Let that whole new world of God burst into your daily life. Let its effect be as tangible as the effect it had on those fishermen who quite literally left their fathers and occupations behind to enter the new world of God's kingdom in Christ. Let the kingdom's influence on you be as clear to see as it was when Jesus preached and a smile flashed across the faces of sad people who hadn't found anything worth grinning about in years. Let its effect be as real as when, after meeting Jesus, sick people went home healthy again.
We should live in such a way that our co-workers and friends sense the arrival of something real--a kingdom in which they can either become citizens or not, but at least they'll get the idea that for us the kingdom of God is not like Narnia or some other fantasy land with no true reality. Others should sense the reality of the kingdom through and because of our actions, the pattern of our speech, the manner by which we make decisions.
As a clergy person, I can testify that I don't like being treated differently by people out in society just because I'm a minister. I dislike it when the person cutting my hair finds out I'm a pastor and all of a sudden things get real quiet. I find it odd when I later hear someone say that he was surprised to discover I was a minister because he didn't think ministers laughed or told jokes or ever acted normal in any sense. None of us wants to be treated like a fanatic, and sometimes we even work actively to demonstrate that despite our coming to church every Sunday, we are finally "normal people."
To a certain extent that's understandable. When people have genuinely false, if not ridiculous, assumptions about us, it is well to clear those up. But if we are really citizens of that whole new world of God's kingdom, then there should be some significant things that are different about us. People should hesitate to say certain things in our presence. People should know that we're not the ones to come to with a scheme to embezzle from the boss. People should sense that we are thoughtful about moral matters and that we're not simply going to parrot popular opinion or change our minds about ethically weighty matters. Above all, people should sense in us the love, the grace, and the joy that Jesus himself exuded.
Citizens of the kingdom need not be happy all the time but we do need to demonstrate deep-seated joy and peace. We don't need to be trite optimists but neither should we carry around with us billowing clouds of despair and gloom. We don't need to become the world's doormat on which everyone wipes their feet but we should be humble and kind by demonstrating more concern about how other people are doing than in always trying to position ourselves for maximum personal benefit and gain.

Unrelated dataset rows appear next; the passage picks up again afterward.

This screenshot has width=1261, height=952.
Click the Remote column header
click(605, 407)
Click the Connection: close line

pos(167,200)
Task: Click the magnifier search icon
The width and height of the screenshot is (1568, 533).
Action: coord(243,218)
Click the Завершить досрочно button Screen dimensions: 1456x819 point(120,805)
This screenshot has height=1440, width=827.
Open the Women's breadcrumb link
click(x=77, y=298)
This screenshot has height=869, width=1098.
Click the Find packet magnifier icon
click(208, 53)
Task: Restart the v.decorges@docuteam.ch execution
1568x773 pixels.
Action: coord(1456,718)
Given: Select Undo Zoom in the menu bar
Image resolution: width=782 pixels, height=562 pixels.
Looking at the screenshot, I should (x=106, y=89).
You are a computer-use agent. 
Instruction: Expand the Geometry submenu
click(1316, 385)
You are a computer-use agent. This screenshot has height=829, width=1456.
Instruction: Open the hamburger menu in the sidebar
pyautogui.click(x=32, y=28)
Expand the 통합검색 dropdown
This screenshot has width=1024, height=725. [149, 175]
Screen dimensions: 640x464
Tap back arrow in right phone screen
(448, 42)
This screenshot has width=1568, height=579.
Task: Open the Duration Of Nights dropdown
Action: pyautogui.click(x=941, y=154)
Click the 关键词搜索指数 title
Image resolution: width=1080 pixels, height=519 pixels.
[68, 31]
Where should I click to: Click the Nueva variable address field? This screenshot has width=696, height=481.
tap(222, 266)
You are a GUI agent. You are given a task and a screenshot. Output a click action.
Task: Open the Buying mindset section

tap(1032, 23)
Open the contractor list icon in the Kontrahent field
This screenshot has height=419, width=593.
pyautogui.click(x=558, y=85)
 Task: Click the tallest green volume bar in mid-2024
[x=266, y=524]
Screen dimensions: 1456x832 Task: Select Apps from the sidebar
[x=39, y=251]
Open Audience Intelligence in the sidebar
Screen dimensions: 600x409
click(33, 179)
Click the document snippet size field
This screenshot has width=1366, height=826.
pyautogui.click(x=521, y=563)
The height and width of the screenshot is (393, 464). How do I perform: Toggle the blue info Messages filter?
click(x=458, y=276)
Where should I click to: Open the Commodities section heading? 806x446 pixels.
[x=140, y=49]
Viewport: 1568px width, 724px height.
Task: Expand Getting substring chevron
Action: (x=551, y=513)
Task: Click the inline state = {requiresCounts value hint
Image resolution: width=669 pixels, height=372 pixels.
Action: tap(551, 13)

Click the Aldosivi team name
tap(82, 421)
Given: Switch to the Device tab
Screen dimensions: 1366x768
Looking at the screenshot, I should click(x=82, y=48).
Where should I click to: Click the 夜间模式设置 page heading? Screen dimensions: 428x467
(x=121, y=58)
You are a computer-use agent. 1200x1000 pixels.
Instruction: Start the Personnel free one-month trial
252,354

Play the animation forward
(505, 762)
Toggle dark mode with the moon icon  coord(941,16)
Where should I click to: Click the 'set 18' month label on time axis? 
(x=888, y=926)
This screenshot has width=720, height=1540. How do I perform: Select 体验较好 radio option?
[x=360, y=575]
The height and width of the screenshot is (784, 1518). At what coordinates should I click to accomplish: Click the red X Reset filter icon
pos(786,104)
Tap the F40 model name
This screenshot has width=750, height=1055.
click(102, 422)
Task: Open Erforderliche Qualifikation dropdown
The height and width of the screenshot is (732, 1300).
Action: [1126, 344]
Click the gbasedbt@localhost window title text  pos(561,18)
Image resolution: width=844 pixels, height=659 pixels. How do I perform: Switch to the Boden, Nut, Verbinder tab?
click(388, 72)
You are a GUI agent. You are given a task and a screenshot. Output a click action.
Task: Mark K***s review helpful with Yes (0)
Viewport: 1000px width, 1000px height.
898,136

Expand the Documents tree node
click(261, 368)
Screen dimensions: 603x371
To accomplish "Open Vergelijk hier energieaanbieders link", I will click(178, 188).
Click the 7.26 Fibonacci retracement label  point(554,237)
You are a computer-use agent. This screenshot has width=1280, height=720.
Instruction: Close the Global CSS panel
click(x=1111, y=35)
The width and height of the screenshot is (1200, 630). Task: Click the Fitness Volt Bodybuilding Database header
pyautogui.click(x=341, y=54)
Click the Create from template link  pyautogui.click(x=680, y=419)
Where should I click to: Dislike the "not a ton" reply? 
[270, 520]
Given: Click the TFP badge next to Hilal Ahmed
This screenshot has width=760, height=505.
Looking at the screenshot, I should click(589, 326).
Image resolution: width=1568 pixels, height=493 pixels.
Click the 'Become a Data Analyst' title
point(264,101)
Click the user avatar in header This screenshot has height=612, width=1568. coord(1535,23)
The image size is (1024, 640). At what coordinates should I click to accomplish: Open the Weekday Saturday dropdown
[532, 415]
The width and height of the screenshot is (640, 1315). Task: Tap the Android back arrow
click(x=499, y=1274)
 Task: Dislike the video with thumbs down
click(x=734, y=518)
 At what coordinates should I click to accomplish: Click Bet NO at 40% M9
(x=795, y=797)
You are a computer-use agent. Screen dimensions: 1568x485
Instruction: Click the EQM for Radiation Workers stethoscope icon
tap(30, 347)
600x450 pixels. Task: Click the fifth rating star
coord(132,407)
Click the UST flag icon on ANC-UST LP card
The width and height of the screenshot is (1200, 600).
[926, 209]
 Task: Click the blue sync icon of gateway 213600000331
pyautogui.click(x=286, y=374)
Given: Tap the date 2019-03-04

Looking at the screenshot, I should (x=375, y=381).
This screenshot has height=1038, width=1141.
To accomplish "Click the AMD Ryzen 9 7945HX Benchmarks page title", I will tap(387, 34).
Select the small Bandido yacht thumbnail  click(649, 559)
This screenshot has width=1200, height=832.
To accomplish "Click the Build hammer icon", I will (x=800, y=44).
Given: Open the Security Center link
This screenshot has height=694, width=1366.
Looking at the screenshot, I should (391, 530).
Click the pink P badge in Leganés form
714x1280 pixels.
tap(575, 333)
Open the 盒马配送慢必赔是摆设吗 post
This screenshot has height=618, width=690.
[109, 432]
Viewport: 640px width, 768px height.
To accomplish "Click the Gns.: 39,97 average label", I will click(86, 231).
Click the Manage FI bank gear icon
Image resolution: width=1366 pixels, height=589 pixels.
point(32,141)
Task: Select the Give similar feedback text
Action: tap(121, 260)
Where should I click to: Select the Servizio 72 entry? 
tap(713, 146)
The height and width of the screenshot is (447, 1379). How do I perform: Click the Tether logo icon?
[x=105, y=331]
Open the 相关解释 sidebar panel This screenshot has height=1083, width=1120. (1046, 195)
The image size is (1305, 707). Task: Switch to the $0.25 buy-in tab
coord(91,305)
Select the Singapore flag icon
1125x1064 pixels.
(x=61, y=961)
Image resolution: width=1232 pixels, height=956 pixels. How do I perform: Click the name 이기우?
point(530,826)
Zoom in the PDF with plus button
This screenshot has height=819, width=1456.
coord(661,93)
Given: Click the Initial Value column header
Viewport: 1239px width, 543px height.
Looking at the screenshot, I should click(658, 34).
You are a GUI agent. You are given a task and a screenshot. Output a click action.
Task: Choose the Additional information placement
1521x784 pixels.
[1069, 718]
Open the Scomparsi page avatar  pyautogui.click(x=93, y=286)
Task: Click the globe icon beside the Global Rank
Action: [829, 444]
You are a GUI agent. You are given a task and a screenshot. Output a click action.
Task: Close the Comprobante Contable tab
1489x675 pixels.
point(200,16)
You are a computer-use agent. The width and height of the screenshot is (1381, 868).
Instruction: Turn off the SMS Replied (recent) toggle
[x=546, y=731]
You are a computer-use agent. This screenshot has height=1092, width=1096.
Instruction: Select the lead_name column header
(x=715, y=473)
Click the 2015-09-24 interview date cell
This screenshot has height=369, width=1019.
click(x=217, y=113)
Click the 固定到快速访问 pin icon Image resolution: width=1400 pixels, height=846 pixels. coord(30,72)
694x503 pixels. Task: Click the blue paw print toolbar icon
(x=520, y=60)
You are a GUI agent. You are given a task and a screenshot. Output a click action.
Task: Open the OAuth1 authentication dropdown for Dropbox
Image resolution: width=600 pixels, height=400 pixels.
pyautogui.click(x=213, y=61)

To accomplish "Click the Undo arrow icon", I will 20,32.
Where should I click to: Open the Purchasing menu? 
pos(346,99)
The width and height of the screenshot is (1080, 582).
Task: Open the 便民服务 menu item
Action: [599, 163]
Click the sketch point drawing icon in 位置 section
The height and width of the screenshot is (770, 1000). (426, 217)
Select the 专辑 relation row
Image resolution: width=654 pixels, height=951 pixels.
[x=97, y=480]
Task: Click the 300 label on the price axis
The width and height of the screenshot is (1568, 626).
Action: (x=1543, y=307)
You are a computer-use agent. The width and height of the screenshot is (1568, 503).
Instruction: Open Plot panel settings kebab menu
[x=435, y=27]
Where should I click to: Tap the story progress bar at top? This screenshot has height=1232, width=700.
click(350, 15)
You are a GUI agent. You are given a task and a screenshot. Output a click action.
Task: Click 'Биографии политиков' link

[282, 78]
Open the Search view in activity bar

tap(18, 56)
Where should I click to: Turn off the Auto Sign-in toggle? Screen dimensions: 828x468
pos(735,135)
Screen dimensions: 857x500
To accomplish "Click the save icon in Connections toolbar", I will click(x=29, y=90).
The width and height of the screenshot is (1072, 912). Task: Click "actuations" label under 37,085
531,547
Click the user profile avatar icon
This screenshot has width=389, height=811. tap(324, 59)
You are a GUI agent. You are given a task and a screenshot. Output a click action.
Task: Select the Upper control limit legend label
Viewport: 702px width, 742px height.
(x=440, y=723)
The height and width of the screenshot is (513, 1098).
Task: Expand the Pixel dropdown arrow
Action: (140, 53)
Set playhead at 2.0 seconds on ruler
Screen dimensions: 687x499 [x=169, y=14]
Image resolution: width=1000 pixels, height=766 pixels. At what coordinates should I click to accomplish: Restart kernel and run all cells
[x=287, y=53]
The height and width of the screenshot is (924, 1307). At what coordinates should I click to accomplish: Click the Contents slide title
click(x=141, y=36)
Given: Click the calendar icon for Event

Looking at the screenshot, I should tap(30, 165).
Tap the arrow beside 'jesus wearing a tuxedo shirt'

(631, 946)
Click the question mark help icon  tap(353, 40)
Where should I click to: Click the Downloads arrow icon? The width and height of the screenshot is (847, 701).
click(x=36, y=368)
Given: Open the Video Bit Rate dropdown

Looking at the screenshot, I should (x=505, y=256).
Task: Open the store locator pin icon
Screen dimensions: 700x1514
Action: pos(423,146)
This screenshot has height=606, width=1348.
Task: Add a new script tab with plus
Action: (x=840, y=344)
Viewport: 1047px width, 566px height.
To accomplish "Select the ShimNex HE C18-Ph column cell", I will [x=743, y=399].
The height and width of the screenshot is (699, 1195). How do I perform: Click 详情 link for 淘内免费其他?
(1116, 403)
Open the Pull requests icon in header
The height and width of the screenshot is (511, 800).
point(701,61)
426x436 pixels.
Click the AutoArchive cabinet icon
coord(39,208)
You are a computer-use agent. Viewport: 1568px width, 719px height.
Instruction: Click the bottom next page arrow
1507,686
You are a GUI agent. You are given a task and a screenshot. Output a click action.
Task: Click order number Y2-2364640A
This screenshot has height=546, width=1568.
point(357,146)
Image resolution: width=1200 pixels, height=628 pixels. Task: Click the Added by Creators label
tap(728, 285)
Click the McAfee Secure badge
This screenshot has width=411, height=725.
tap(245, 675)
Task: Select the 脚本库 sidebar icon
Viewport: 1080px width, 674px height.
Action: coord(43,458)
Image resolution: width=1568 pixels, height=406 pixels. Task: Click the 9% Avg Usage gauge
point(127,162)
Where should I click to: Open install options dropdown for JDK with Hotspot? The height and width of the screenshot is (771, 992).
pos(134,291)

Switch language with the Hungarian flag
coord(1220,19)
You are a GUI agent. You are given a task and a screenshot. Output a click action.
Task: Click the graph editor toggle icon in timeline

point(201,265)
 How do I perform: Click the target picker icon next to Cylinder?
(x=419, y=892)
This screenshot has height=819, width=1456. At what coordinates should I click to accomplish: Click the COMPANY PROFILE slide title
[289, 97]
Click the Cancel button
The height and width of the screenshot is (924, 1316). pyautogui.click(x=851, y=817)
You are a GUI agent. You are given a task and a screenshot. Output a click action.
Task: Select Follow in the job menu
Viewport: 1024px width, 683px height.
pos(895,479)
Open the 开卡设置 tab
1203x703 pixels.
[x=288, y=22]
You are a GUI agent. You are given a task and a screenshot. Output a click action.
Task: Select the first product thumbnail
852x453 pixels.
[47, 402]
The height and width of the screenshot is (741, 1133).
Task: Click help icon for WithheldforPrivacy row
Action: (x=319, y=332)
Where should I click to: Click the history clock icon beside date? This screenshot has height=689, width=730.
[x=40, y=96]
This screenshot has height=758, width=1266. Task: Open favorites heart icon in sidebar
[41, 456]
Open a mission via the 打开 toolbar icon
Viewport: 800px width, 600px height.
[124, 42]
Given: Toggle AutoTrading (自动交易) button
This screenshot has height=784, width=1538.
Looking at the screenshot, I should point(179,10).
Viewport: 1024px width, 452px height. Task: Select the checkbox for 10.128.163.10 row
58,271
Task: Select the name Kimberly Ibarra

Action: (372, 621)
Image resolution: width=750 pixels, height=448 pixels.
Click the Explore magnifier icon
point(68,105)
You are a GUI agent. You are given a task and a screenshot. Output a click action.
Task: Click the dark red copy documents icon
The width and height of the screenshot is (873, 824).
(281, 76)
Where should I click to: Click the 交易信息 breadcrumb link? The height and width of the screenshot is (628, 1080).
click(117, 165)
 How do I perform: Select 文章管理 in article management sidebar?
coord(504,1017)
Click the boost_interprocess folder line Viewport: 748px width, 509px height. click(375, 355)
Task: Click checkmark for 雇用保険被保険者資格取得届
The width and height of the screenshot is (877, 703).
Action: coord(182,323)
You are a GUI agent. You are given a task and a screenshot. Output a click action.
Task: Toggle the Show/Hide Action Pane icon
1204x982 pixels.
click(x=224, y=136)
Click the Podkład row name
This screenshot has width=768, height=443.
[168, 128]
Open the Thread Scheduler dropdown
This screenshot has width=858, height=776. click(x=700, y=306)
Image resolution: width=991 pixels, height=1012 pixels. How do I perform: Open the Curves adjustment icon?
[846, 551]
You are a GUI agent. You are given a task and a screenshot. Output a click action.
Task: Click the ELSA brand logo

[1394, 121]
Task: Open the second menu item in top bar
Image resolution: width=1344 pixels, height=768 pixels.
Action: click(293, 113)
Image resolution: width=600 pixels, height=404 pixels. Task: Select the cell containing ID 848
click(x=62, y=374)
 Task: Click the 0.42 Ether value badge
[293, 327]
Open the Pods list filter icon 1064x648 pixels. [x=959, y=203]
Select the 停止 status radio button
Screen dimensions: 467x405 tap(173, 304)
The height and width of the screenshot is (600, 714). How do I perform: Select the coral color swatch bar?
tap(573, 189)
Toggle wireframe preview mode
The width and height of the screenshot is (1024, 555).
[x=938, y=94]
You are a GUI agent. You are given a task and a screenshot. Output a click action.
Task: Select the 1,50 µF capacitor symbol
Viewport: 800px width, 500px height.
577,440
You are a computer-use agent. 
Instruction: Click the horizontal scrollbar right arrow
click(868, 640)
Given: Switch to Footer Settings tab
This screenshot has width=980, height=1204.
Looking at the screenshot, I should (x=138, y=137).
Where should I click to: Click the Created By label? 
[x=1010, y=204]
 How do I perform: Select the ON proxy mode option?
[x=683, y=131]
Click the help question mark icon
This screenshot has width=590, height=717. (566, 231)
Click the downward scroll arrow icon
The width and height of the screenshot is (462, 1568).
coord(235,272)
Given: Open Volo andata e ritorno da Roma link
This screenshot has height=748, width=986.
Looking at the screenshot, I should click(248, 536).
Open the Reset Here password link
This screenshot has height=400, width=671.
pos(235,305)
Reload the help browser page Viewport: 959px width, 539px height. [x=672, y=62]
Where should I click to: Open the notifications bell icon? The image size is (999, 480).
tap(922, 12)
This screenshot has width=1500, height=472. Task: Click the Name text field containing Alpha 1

I'll have more to say along these lines next Sunday--I'll have more to say because Jesus has more to say on the kingdom lifestyle, and those words of our Lord will come to us in the form of the Sermon on the Mount. As we will see, everything Jesus goes on to say in Matthew 5-7 presents us not with the entrance requirements to get into the kingdom but rather with what simply happens to you once that kingdom has burst into your life.
It's not everyday, in the church or outside of it, that you run into a group that has such an obvious kingdom identity as the King's Choraliers. But in a real way our own kingdom identity needs to be very obvious, too. Through our words, thoughts, deeds, and just generally through who we are as God's people, we should convey in a myriad of ways the message, "Brace yourselves! Because here comes the new world of God!" It's a new world that needs to be visible in us. Amen.